Available data —
»»

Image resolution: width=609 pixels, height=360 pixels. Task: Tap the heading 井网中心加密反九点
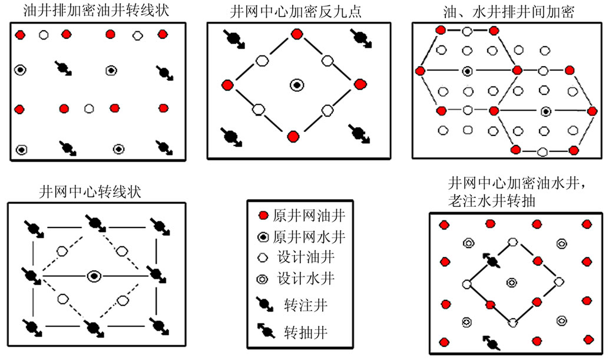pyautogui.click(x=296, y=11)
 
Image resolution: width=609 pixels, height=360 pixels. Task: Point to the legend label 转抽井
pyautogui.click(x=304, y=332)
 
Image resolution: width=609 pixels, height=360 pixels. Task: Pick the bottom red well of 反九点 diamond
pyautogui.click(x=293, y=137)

««
»»

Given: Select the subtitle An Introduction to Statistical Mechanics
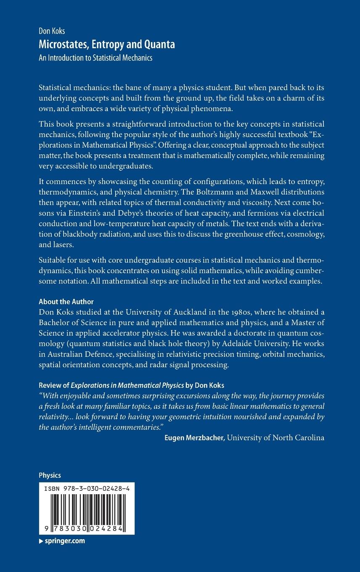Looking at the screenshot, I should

««

Written exercise — Starting at the listing line that contains "Image resolution: width=609 pixels, height=360 pixels. Task: Tap" and stopping after the one that contains "pyautogui.click(x=293, y=137)", write those lines out again with "pixels" renamed to "px" and nothing else changed. Leave the pictures out.

Result for this task —
Image resolution: width=609 px, height=360 px. Task: Tap the heading 井网中心加密反九点
pyautogui.click(x=296, y=11)
 
Image resolution: width=609 px, height=360 px. Task: Point to the legend label 转抽井
pyautogui.click(x=304, y=332)
 
Image resolution: width=609 px, height=360 px. Task: Pick the bottom red well of 反九点 diamond
pyautogui.click(x=293, y=137)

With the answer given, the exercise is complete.